TATT22 · 21/05/2022 11:24

Onwards22 · 21/05/2022 11:07

No, not refusing, but I was going to ask him if we could do this going forward.

So you’ve not even spoken to him about this yet?

I think it’s odd you’ve not had this discussion with him and you’ve come on here first.

Why? The consensus is I am being unreasonable so no need to talk.

oddwr surely to talk to him, agree to do it then actually darling you don’t need to do that.

OP posts:
Hunderland · 21/05/2022 11:31

Op there will come a time, once you've stopped making excuses for you both about why only you can do certain things, that you will book yourself into a hotel and realise that a) he can feed with your expressed milk b) he can pack a bag - maybe not the same way you do it - and c) your child will actually be fine with their father.

You will hit this point and then you will have a blissful night's sleep which will do all of you the world of good.

TATT22 · 21/05/2022 11:33

Right, OK. But that’s not what I’m asking about.
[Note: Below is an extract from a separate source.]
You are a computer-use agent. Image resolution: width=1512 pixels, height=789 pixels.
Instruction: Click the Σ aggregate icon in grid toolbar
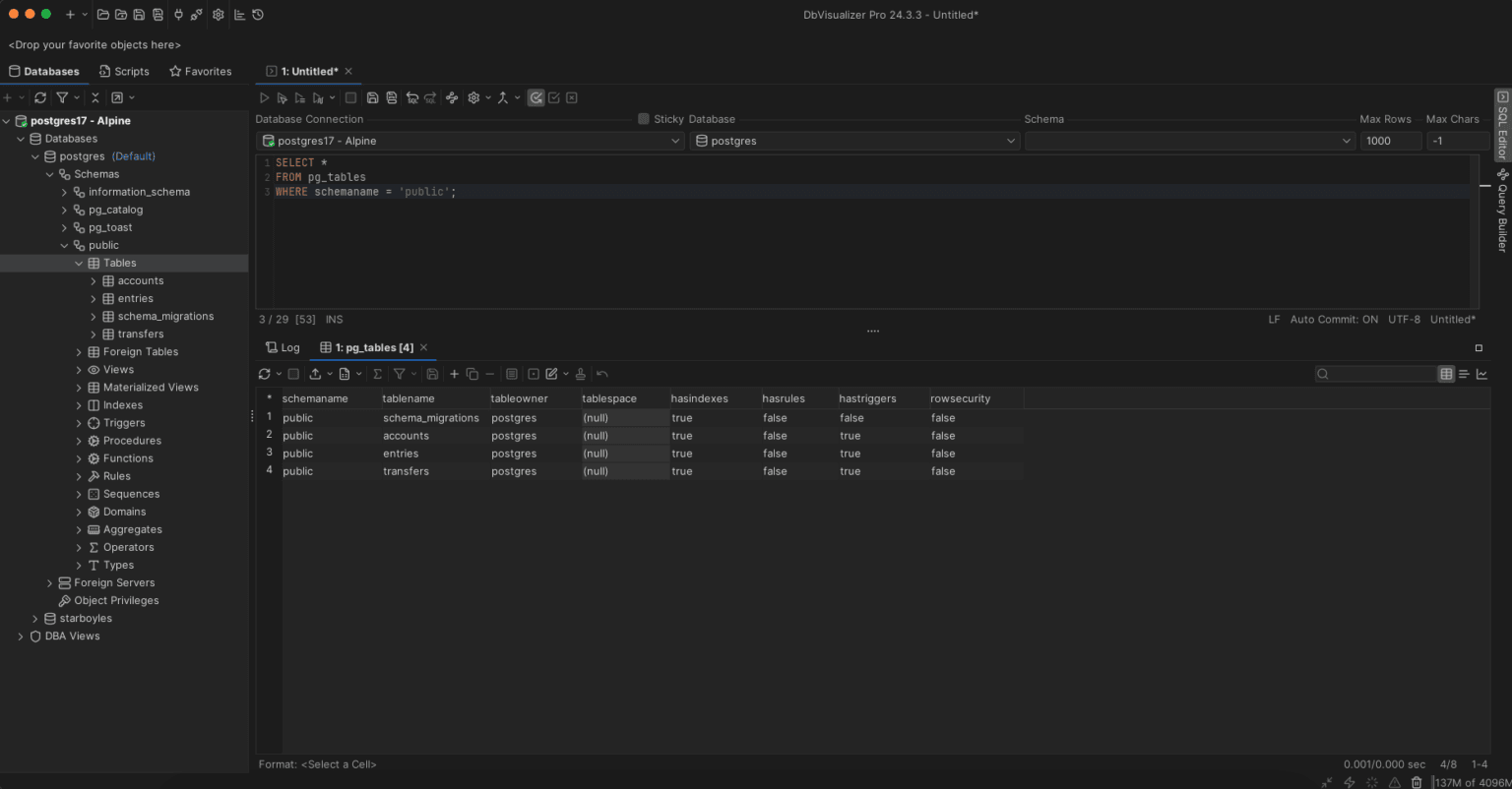377,374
If I followed some of the ‘advice’ on here I would be a screaming, sobbing, non functioning wreck within 48 hours.

OP posts:
MargaretDaykin · 21/05/2022 11:34

@TATT22 don’t bother talking to him about it then if you’re convinced you’re being unreasonable on the basis of the many valid points posters have raised re it being unreasonable that your DH is so useless and you actively encourage him to be useless with the ‘oh poor DH is a man so obviously DD will go to school in a winter dress in may 🙄’

Sexnotgender · 21/05/2022 11:39

Actually I don’t think you’re being unreasonable at all. However giving you’re planning another child your current one really needs to get used to daddy ASAP.
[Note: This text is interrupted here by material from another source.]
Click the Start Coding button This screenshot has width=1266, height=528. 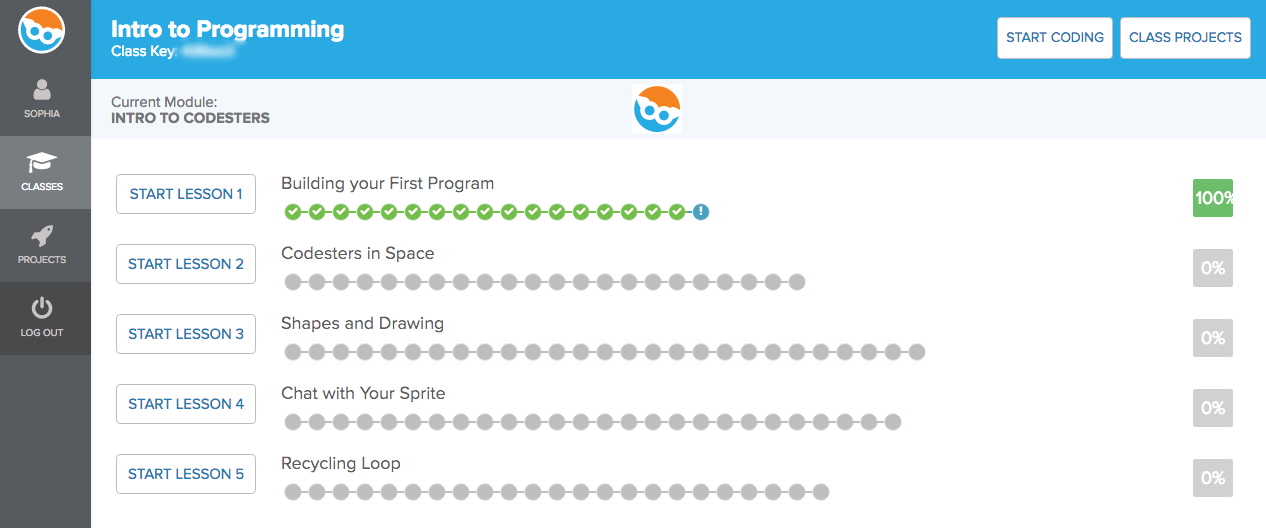click(1055, 38)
Also I find packing nursery bags the night before super helpful.

TATT22 · 21/05/2022 11:39

No @MargaretDaykin . That’s not it. Hmm

But to take that on now - to force him to ‘step up’ to use that phrase, is going to mean things get worse before they get better. He will need to be told no, that’s not suitable, find her a t shirt, no, not that one, and so on.

Thats going to take time. And time is something I don’t have - now.

in a couple of months when things are less pressured we can start to adjust and get it right.

OP posts:
MargaretDaykin · 21/05/2022 11:48

@TATT22 He will need to be told no, that’s not suitable, find her a t shirt, no, not that one, and so on

and you maintain this man has a proper full time job? Can he dress himself appropriately based on weather or do you need to remind him to wear a coat in winter and not wear a coat in summer?